## [Records about locating elements on screens]
....

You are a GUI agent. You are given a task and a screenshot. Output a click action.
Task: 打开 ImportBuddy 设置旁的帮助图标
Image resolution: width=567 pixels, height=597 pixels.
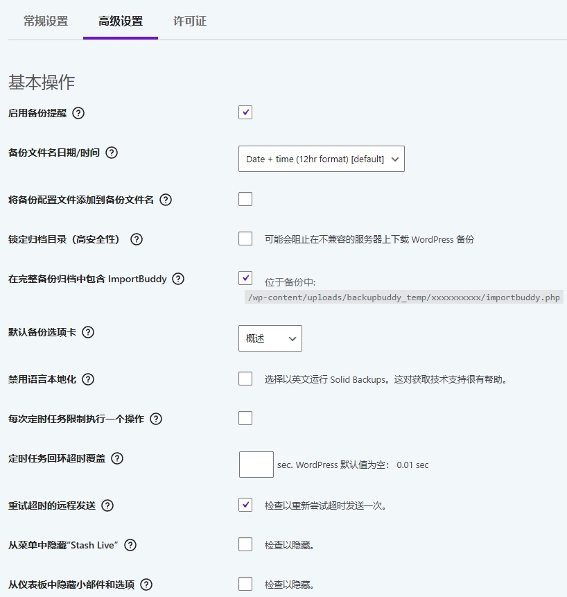coord(178,277)
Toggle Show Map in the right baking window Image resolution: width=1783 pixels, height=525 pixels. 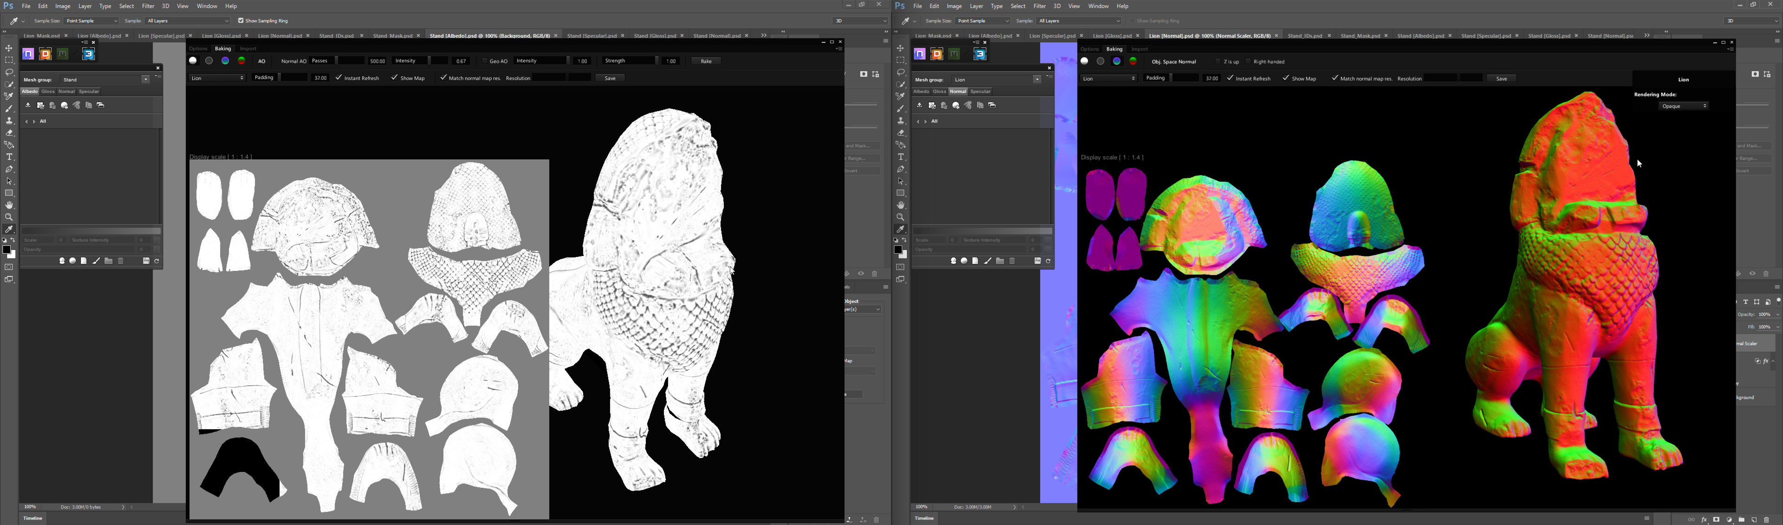1286,78
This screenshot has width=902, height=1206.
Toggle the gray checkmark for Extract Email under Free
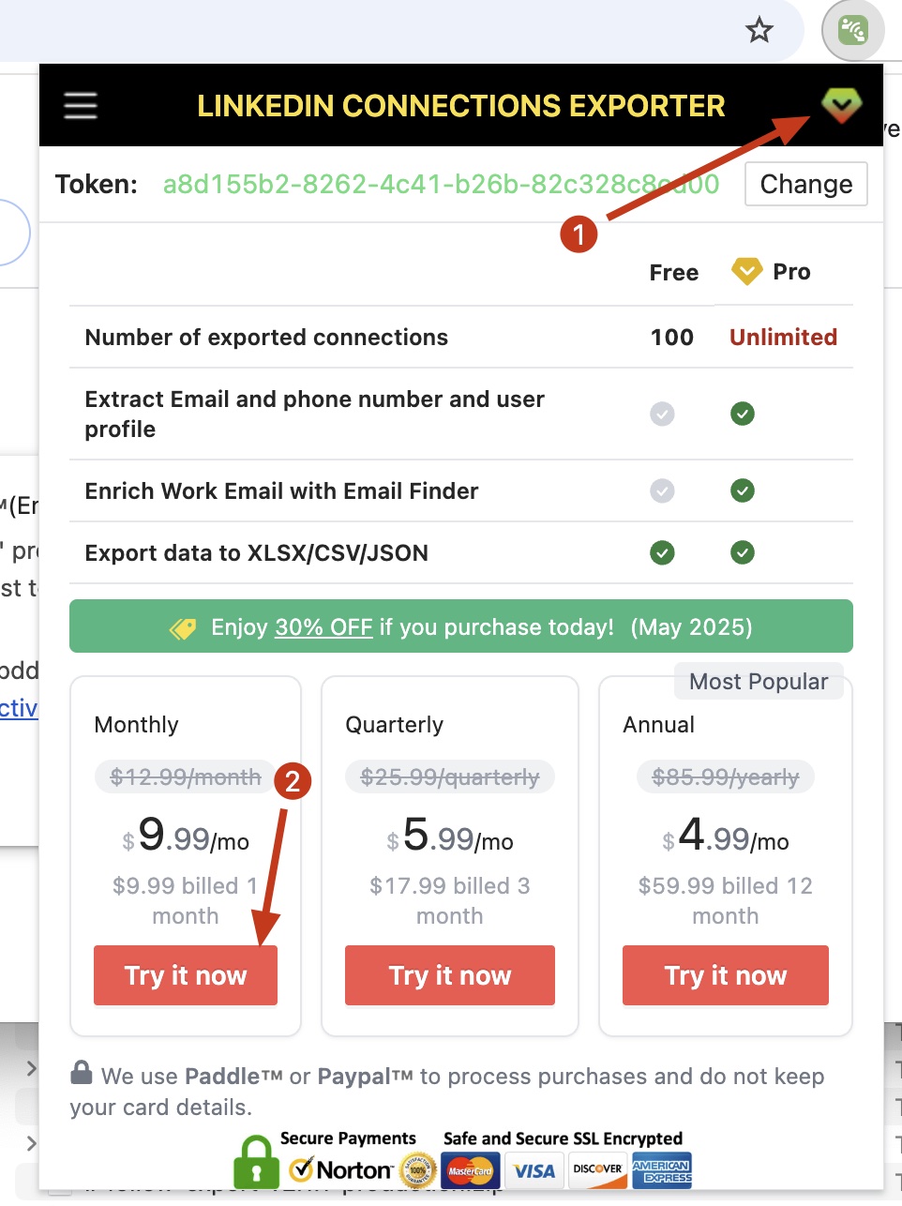pos(662,414)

....

## [Problem]
Rewrite the data from the line that contains "This screenshot has width=902, height=1206." through the end of the data as a numbered list, skipping any blank lines. Leave the pictures out.

## [Final result]
1. This screenshot has width=902, height=1206.
2. Toggle the gray checkmark for Extract Email under Free
3. pos(662,414)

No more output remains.